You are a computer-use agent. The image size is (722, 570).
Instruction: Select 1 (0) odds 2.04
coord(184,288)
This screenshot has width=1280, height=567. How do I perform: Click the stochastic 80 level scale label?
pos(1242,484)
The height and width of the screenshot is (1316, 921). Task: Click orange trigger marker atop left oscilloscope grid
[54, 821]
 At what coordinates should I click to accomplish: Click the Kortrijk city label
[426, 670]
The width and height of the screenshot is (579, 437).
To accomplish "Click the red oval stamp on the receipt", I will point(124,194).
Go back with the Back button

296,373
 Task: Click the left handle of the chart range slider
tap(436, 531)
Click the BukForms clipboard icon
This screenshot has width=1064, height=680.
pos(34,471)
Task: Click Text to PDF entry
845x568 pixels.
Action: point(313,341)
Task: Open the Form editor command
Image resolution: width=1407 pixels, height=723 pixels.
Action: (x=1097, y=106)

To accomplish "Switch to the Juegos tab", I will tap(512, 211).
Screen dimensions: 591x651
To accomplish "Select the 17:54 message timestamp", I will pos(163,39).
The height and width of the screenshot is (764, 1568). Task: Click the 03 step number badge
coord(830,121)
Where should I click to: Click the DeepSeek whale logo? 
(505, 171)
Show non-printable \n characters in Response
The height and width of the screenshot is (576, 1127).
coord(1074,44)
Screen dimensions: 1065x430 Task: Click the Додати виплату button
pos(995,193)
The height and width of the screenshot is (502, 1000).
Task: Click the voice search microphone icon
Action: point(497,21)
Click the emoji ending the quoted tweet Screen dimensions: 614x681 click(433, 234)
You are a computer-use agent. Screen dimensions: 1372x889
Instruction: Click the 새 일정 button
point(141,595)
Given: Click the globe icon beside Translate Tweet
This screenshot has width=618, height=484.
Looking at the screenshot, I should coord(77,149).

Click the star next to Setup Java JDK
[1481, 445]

## [Written task]
Copy out the material from the line containing "The width and" through the line containing "pos(34,471)", with every line identical to the original.

## [Written answer]
The width and height of the screenshot is (579, 437).
To accomplish "Click the red oval stamp on the receipt", I will point(124,194).
Go back with the Back button

296,373
 Task: Click the left handle of the chart range slider
tap(436, 531)
Click the BukForms clipboard icon
This screenshot has width=1064, height=680.
pos(34,471)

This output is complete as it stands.